[ABOUT THIS TASK]: Set down exactly the lines in the records below that run from the line with "[region] (52, 2536)" to the line with "Disclosure (66, 2357)", inclusive, and nothing more.

------ DATA PROVIDED ------

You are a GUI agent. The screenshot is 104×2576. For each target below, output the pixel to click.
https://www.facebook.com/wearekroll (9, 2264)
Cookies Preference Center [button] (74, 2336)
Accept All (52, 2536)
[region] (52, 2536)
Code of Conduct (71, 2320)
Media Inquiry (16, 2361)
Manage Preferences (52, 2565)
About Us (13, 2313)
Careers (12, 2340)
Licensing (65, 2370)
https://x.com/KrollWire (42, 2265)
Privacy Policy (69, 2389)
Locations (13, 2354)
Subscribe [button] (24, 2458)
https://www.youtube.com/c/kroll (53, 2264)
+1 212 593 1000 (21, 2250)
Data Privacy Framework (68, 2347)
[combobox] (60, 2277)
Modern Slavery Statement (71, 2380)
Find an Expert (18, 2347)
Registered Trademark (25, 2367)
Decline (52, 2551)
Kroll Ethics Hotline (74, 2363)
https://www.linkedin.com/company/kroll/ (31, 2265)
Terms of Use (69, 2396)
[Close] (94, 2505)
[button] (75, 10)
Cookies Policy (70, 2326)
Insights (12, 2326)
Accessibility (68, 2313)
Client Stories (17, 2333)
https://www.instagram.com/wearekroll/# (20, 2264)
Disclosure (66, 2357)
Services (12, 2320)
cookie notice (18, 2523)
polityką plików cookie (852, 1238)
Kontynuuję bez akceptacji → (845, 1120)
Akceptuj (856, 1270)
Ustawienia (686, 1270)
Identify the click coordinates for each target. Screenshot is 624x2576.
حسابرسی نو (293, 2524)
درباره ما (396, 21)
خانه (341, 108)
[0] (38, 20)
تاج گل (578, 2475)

------

[FINISHED TASK]:
[region] (52, 2536)
Code of Conduct (71, 2320)
Media Inquiry (16, 2361)
Manage Preferences (52, 2565)
About Us (13, 2313)
Careers (12, 2340)
Licensing (65, 2370)
https://x.com/KrollWire (42, 2265)
Privacy Policy (69, 2389)
Locations (13, 2354)
Subscribe [button] (24, 2458)
https://www.youtube.com/c/kroll (53, 2264)
+1 212 593 1000 (21, 2250)
Data Privacy Framework (68, 2347)
[combobox] (60, 2277)
Modern Slavery Statement (71, 2380)
Find an Expert (18, 2347)
Registered Trademark (25, 2367)
Decline (52, 2551)
Kroll Ethics Hotline (74, 2363)
https://www.linkedin.com/company/kroll/ (31, 2265)
Terms of Use (69, 2396)
[Close] (94, 2505)
[button] (75, 10)
Cookies Policy (70, 2326)
Insights (12, 2326)
Accessibility (68, 2313)
Client Stories (17, 2333)
https://www.instagram.com/wearekroll/# (20, 2264)
Disclosure (66, 2357)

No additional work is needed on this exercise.